EXERCISE DIRECTIONS :: Below is some data. Retype exactly the lines starting at the one with "Paints Product & Accessories (89, 384)" and ending at the one with "Our story (20, 2058)".

SUPPLIED ENTRIES ::

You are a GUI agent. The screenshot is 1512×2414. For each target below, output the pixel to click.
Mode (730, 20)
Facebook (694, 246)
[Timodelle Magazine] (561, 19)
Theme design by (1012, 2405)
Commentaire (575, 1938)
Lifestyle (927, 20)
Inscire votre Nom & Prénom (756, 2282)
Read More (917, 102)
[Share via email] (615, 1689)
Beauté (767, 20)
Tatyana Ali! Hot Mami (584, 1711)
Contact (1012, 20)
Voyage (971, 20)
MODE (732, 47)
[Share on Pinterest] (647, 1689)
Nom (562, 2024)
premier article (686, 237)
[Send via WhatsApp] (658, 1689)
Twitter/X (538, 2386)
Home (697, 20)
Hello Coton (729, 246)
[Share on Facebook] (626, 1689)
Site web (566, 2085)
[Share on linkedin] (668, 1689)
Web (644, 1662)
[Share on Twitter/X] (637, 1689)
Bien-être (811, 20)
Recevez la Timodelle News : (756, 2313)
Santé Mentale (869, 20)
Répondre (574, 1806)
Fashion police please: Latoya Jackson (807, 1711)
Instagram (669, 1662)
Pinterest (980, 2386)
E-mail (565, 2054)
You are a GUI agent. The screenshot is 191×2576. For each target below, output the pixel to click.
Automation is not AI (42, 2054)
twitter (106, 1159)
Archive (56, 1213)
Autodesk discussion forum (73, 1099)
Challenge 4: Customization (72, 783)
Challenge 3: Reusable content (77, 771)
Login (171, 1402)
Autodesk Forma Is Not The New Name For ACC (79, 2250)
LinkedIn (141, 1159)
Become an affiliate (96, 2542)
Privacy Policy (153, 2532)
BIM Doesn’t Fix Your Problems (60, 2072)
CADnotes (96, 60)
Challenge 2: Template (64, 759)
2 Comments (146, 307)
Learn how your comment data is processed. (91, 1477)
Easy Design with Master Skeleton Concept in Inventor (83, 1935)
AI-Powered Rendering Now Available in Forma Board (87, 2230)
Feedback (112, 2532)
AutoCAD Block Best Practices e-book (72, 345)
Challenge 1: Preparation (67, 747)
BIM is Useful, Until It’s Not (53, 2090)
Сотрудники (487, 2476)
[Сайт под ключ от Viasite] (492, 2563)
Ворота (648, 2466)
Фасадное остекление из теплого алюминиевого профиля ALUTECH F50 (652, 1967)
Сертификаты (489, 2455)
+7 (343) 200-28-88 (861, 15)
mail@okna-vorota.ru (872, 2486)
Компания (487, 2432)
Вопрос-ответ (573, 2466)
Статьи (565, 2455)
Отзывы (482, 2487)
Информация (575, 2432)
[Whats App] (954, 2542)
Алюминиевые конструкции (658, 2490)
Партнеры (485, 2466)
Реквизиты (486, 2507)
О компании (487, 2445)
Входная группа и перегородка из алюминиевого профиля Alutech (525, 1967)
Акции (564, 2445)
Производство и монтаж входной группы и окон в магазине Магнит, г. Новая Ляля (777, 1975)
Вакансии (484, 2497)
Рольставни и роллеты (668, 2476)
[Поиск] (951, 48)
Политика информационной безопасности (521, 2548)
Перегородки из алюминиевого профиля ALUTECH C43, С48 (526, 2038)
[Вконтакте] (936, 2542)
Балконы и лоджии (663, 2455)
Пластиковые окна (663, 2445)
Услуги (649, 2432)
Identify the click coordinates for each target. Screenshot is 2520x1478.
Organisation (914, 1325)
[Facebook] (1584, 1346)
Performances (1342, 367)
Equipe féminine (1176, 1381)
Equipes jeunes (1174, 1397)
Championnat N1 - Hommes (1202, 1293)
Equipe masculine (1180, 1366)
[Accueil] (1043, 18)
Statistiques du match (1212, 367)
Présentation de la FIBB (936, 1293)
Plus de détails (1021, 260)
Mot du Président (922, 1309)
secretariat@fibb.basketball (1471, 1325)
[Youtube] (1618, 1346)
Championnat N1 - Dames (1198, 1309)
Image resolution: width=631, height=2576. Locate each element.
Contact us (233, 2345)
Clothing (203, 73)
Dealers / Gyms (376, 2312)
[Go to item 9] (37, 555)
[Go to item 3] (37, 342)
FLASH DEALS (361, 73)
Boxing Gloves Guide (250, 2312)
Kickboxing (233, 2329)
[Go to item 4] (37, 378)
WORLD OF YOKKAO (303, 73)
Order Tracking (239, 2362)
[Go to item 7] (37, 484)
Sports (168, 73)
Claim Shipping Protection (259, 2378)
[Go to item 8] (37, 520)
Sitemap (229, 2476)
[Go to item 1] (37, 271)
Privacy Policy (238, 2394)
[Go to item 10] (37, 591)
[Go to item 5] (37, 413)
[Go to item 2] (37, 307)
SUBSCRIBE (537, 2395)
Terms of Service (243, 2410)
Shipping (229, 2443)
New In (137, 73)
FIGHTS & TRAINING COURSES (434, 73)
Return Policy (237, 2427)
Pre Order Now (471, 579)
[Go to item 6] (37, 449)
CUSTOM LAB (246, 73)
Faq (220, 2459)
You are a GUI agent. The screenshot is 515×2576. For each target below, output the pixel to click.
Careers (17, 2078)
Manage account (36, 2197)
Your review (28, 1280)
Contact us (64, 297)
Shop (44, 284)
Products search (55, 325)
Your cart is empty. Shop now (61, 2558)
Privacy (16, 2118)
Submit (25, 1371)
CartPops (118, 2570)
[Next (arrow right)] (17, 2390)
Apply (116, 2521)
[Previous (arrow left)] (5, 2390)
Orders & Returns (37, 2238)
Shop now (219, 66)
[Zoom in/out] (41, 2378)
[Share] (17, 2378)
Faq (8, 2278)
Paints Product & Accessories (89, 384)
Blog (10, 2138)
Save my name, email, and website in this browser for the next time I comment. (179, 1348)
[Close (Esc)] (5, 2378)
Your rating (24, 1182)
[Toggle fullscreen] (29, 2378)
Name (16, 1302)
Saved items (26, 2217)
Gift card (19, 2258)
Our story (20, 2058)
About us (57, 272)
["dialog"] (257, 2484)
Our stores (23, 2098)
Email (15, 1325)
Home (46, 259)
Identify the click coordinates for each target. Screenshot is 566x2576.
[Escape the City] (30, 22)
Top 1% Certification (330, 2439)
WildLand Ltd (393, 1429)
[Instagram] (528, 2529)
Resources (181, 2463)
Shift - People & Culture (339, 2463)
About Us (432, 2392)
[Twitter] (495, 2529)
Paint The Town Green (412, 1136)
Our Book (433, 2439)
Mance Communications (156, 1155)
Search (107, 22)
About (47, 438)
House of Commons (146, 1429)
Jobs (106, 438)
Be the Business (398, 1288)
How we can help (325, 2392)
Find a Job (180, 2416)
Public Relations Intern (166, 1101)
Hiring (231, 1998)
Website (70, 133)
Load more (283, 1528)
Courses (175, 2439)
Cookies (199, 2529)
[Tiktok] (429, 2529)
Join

RESULT OF THE TASK ::
Paints Product & Accessories (89, 384)
Blog (10, 2138)
Save my name, email, and website in this browser for the next time I comment. (179, 1348)
[Close (Esc)] (5, 2378)
Your rating (24, 1182)
[Toggle fullscreen] (29, 2378)
Name (16, 1302)
Saved items (26, 2217)
Gift card (19, 2258)
Our story (20, 2058)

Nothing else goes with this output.